Gaungriau.com -- Pada puncak Milad Universitas Muhammadiyah Riau (Umri) ke-17 tahun 2025, Mentri Pendidikan Tinggi Sains dan Teknologi (Mendiktisaintek) RI Prof Brian Yuliarto menyampaikan orasi ilmiah Sabtu 28 Juni 2025, dihalaman kampus Umri.
Sebelum memberikan orasi ilmiahnya, Mendiktisaintek mengucapkan selamat ulang tahun yang ke-17 kepada UMRI. Ia menghargai komitmen UMRI dalam memberikan pendidikan yang baik untuk masyarakat Indonesia.
Dalam pidatonya, Brian menjelaskan bahwa negara-negara maju sekarang menghadapi banyak masalah, seperti ekonomi, perubahan cuaca, dan bahkan perang. Namun, mereka bisa dengan cepat beradaptasi untuk menyelesaikan masalah-masalah tersebut.
Ini tentu bisa dilakukan oleh negara yang memiliki sumber daya manusia (SDM) dengan ilmu dan pengetahuan yang baik.
Brian juga mengatakan bahwa Presiden Prabowo dalam pernyataannya menginginkan agar indikator sumber daya manusia adalah pendapatan per kapita kita setara dengan negara maju, yaitu 14. 000 USD per year.
Indonesia masih jauh tertinggal, pendapatan per kapita kita hanya 5. 000 USD per tahun. Sementara itu, negara tetangga kita, Malaysia, sudah mencapai 13. 000 USD per tahun. 000 USD per year, and Thailand 8. "000 USD per year," said Brian.
Brian juga mengatakan bahwa Indonesia masih perlu meningkatkan jumlah industri dengan lebih banyak. Tantangan untuk semua universitas adalah agar mereka tidak hanya fokus pada meluluskan mahasiswa, tetapi juga memastikan apakah lulusannya bisa mendapatkan pekerjaan.

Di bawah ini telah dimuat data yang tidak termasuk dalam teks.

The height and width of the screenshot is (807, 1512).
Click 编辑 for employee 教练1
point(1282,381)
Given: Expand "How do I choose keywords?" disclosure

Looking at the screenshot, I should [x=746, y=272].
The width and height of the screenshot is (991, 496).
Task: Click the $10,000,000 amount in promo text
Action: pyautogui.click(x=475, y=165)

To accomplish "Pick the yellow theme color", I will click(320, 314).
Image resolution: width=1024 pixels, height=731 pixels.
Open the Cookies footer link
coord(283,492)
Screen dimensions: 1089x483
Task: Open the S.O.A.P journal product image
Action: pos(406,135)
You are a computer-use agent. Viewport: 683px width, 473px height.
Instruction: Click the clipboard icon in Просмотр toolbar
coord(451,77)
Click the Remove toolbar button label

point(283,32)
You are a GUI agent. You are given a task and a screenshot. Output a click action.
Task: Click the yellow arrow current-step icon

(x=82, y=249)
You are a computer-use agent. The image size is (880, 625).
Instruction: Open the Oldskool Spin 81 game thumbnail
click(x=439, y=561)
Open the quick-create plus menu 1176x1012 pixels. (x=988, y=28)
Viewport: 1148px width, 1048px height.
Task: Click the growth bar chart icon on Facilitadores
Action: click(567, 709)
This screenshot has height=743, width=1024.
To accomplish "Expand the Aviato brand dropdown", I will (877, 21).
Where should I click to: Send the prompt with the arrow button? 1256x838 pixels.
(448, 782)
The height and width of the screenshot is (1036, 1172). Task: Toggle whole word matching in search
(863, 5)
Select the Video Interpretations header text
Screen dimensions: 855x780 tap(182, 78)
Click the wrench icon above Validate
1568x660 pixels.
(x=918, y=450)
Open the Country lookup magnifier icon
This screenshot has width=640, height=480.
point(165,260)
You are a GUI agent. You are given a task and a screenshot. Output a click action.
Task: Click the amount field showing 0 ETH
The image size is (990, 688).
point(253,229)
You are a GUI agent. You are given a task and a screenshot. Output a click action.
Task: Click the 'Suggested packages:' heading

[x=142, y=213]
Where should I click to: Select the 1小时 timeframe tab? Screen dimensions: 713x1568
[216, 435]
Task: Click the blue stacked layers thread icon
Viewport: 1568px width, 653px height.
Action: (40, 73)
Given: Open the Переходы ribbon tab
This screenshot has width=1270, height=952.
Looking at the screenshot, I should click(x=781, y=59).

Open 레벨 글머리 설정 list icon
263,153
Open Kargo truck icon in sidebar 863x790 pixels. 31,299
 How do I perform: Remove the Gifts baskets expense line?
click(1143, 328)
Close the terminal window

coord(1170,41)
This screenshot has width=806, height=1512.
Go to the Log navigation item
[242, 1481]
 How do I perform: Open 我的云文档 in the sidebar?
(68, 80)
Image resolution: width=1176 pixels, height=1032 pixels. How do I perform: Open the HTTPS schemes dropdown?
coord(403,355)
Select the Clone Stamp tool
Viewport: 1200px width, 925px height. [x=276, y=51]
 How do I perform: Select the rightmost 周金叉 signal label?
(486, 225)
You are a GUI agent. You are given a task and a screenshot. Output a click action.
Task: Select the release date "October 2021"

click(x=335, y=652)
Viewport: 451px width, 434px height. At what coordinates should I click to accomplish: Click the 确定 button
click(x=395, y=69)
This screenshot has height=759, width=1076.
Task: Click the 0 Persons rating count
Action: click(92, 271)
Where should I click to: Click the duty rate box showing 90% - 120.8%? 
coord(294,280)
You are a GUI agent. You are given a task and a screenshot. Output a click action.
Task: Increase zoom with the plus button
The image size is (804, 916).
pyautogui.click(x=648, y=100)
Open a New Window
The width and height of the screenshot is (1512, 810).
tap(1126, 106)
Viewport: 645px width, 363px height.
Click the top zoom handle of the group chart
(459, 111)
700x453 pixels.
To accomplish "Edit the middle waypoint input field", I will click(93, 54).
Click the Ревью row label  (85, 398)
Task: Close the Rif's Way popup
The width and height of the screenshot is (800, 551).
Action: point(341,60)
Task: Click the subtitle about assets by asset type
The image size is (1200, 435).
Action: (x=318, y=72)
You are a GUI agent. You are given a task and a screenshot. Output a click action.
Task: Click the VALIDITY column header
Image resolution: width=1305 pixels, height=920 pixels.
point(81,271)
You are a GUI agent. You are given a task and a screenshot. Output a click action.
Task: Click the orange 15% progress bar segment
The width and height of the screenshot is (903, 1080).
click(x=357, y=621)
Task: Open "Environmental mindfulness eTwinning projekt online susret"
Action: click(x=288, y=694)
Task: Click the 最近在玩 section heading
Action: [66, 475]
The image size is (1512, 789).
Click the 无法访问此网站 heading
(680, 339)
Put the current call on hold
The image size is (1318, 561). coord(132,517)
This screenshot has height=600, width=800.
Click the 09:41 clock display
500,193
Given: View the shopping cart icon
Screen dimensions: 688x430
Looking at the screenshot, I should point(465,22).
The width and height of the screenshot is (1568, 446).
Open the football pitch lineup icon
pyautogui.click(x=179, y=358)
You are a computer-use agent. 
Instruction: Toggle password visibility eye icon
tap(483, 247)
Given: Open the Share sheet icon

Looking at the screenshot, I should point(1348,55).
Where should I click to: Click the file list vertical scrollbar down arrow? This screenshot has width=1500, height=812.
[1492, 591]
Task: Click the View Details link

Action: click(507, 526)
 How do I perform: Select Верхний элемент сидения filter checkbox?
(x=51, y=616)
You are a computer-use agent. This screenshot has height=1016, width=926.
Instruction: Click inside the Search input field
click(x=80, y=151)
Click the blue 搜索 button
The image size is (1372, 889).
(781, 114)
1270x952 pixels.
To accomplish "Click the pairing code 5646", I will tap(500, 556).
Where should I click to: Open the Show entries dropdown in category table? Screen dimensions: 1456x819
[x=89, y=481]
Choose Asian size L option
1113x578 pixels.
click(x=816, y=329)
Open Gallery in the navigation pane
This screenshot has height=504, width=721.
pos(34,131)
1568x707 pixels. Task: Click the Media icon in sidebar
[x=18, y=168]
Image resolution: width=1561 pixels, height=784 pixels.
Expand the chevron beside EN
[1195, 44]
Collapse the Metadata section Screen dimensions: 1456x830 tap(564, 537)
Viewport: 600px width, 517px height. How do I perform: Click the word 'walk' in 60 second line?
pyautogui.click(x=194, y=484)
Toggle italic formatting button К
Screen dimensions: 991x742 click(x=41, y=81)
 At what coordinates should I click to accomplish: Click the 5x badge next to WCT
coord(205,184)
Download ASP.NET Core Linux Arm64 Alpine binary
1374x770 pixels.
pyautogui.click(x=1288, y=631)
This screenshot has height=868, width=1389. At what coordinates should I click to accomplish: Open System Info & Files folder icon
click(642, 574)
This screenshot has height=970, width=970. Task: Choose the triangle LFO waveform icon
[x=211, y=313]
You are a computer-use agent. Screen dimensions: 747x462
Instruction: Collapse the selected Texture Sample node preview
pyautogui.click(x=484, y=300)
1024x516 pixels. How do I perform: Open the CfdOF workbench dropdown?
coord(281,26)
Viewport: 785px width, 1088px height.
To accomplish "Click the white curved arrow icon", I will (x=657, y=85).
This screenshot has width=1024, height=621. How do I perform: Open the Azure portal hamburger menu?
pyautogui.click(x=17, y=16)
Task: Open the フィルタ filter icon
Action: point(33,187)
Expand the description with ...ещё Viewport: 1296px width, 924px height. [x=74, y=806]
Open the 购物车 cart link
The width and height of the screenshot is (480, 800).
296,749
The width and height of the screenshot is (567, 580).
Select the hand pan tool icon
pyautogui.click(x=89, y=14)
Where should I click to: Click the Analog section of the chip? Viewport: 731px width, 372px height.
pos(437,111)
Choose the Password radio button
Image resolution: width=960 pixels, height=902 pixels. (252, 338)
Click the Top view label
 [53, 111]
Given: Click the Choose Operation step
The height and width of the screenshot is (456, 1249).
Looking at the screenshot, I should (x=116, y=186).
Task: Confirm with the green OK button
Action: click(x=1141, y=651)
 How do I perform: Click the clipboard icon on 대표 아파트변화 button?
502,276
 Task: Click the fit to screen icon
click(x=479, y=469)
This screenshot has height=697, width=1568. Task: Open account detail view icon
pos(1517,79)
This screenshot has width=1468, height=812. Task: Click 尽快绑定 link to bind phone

"Universitas perlu bekerja sama dengan industri agar lulusannya sesuai dengan kebutuhan industri," pungkasnya.
Sementara, Rektor Universitas Muhammadiyah Riau (Umri) Saidul Amin MA menyampaikan bahwa di usia ke-17 tahun, dalam aspek akademis, Umri terus berupaya menaikkan taraf akreditasi menuju level Unggul, agar dapat duduk sama rendah dan tegak sama tinggi dengan PT Negeri Swasta dan PTMA lainnya.
Hal itu disampaikan Saidul dalam sidang senat terbuka milad ke-17 Umri tahun 2025 di kampus utama Umri, Sabtu 28 Juni 2025.
"Oleh sebab itu arah menuju Kampus Unggul akan terus diikhtiarkan seiring dengan penyempurnaan RIP, RENSTRA, Indikator Kerja Utama (IKU), dan program MBKM serta KKN yang nantinya menjadikan mahasiswa mahir dalam ilmunya, juga menguasai ilmu yang lain," kata Saidul.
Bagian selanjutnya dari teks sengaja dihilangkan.